LD: Ronald Motley was also a regular Lawdragon 500 member. Can you share something you learned from him that continues to impact you today?

JF: I am fortunate to have known Ron Motley. Ron’s ability to connect with the jury, his brilliance, wit and skill in the courtroom were innate, unteachable, and legendary. Yet Ron leads still by the example he set, by the way he prepared his cases for trial. Lessons I learned from Ron? No fight is too big and never back away from a fight, but pick your battles. Be curious and vigilant; find out your clients’ goals; sign the clients yourself; go to their homes; sit in their kitchens; hear their stories; pursue the truth and justice they seek.

Look for the cover-up, but beware the conspiracy theory; always get an ethical opinion; prep your witness well, but vet them better; read everything, read the footnotes too; don’t let the perfect be the enemy of the good; learn the facts and law of your case cold before facing your jury; make time to educate the judge about your case; be the most prepared person in the room; use your vocabulary; put the important evidence, law or point on page one of your filing; your reputation for honesty is the only real currency in the practice of law; let the defendant’s written words speak for themselves at trial; seek out the foremost experts in the field to help teach you and the jury the issues in your case; leave no stone unturned in the search for relevant evidence; and never give up a trial date.

Ron understood the power of informal discovery and how much you can learn about your adversary in the public domain long before Google. Ron kept his sense of humor intact and understood that the most important thing we do as advocates for our clients is bring them some measure of justice. Ron taught me that and so much more.

LD: Your cases tend to be massive and complex, often with an international component with a wide range of defendants, and usually last several years or longer. What type of mentality or personality does it take to work on these types of cases? How do you keep seeing the light at the end of the tunnel for your clients?

JF: Often in complex mass tort or terrorism cases, you cannot see the light at the end of the tunnel. It is a bit of an endurance test. You need curiosity, tenacity, motivation and vigilance. Get to know your clients, understand their goals, then work to ensure that they are met. Most of my clients seek answers to questions that have been kept silent by powerful interests.

LD: I know you also work on somewhat more traditional civil cases, including the GM ignition action. What will you be doing on that this year?

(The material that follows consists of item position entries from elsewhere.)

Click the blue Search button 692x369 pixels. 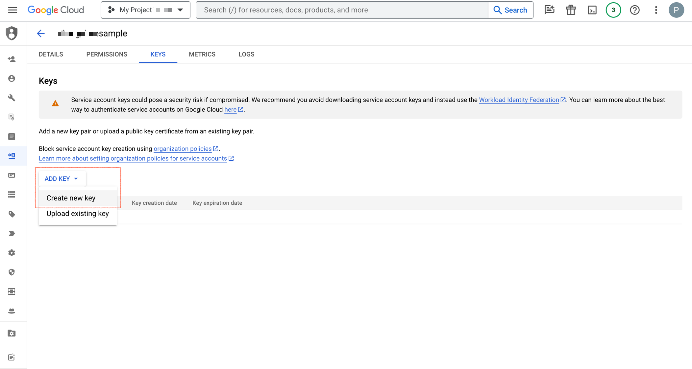pos(510,10)
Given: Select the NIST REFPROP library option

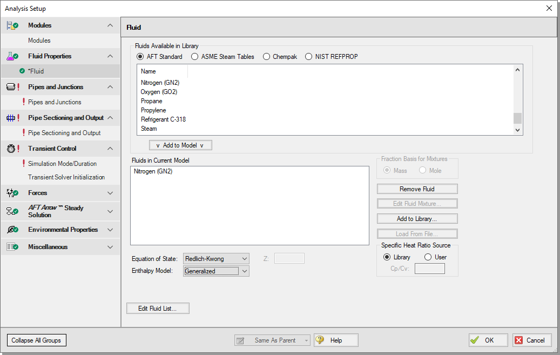Looking at the screenshot, I should [x=309, y=57].
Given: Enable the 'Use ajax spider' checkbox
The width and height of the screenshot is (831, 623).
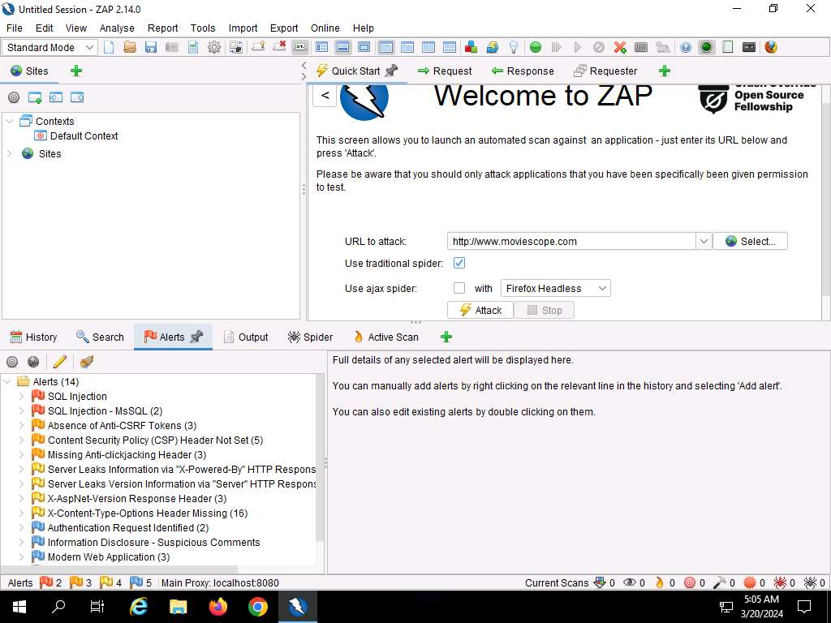Looking at the screenshot, I should pos(459,288).
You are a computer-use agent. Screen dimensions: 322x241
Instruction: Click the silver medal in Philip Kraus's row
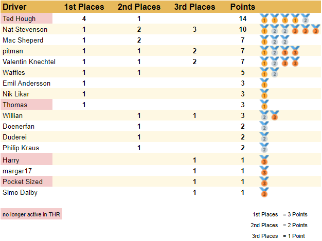pos(264,149)

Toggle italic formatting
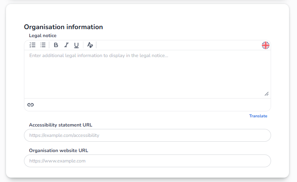coord(66,45)
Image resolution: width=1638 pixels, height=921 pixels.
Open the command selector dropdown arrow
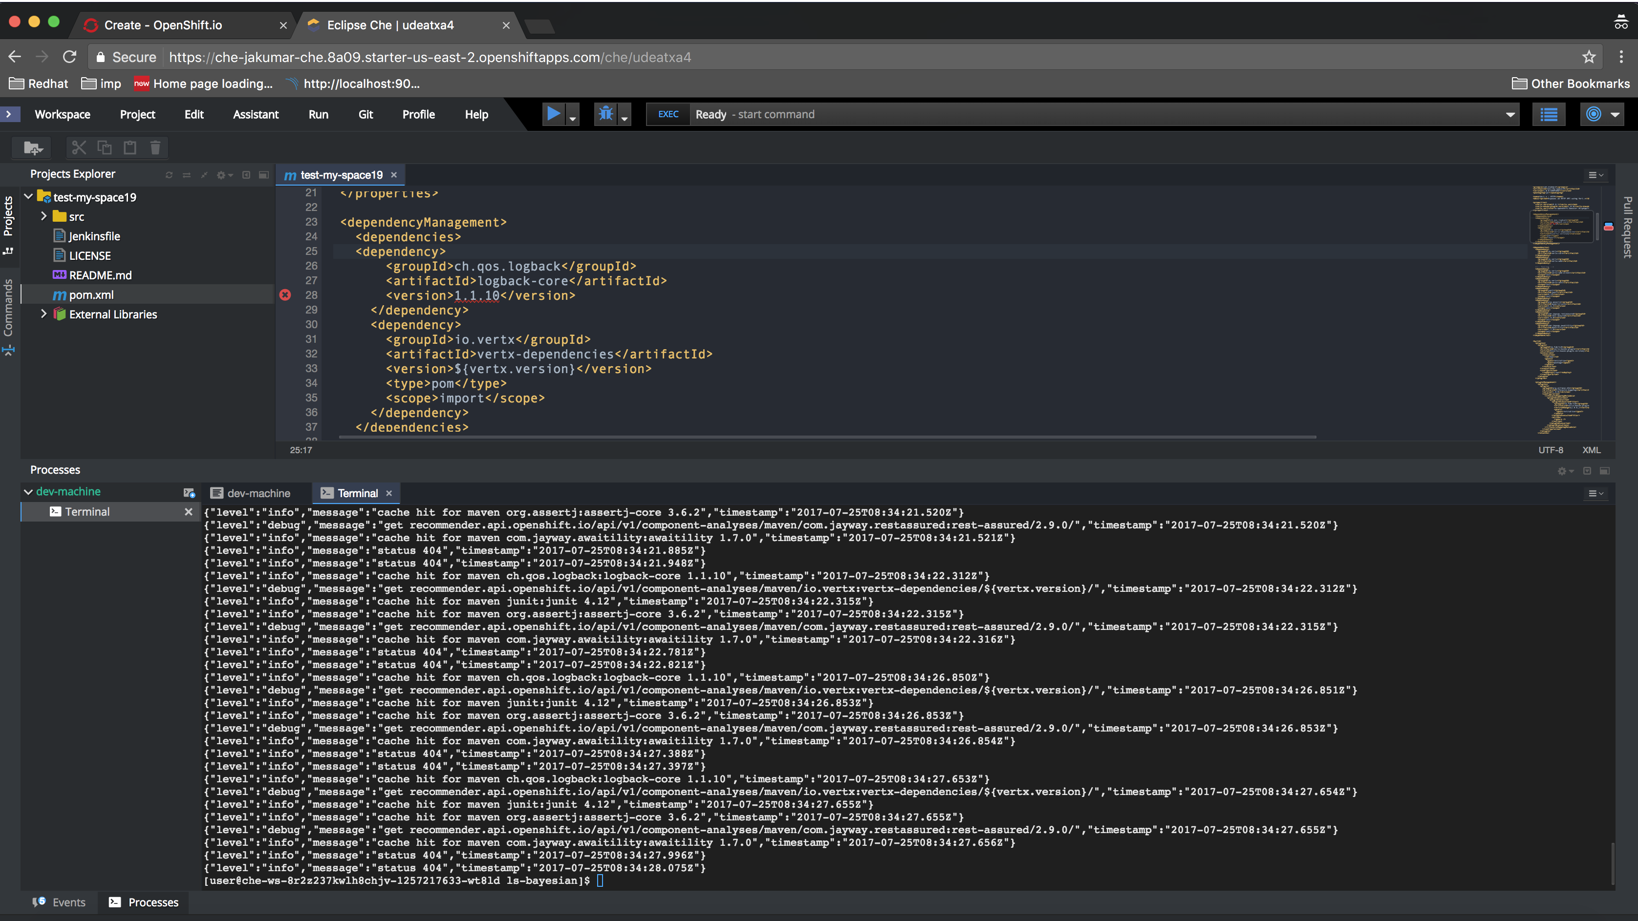click(x=1510, y=115)
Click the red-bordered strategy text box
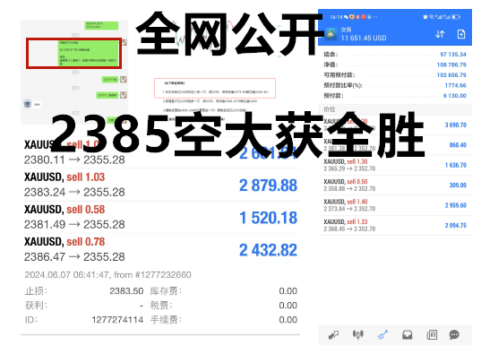This screenshot has height=354, width=481. (x=215, y=88)
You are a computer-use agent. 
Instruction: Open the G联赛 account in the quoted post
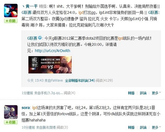point(32,38)

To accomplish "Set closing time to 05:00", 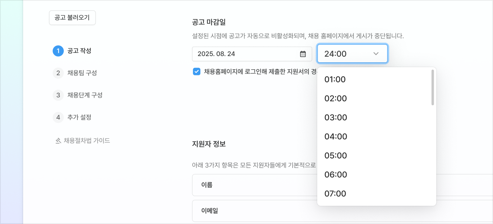I will tap(336, 155).
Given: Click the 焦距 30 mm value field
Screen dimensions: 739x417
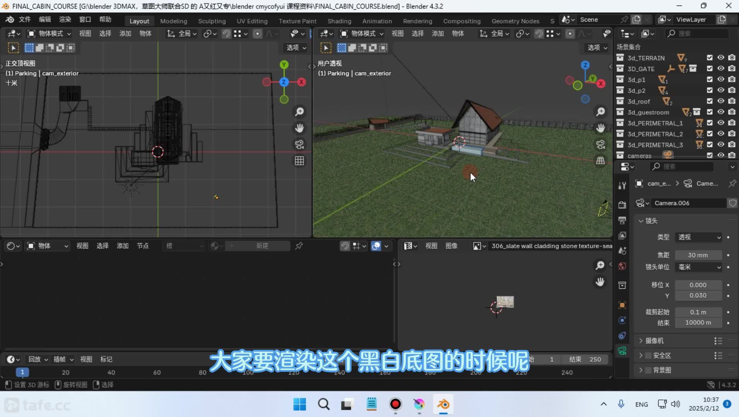Looking at the screenshot, I should click(x=698, y=255).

JF: I work on the BP oil spill, Takata airbag defects, GM ignition switch defect litigation and other cases because I believe it is important to keep your practice diverse. GM is an old school products liability case, but it also involves allegations of decades-long cover-up. GM has admitted it failed to report a known safety defect to regulators or the public as required by law. Joe Rice and I are currently taking GM liability depositions and participating in the preparation of the liability case against New GM in advance of bellwether trial settings beginning in January 2016. In Re: General Motors LLC Ignition Switch Litigation, Case No. 14-MD-2543-JMF (S.D.N.Y.).

LD: Your practice obviously involves many weighty topics. What do you do to relax or to clear your head outside the office?

JF: I couldn’t do the work that I do without the support of my family, friends and dedicated co-workers. I look forward to spending time with my family and friends – they keep me grounded. I also enjoy art, music, concerts, backgammon, theatre, travel.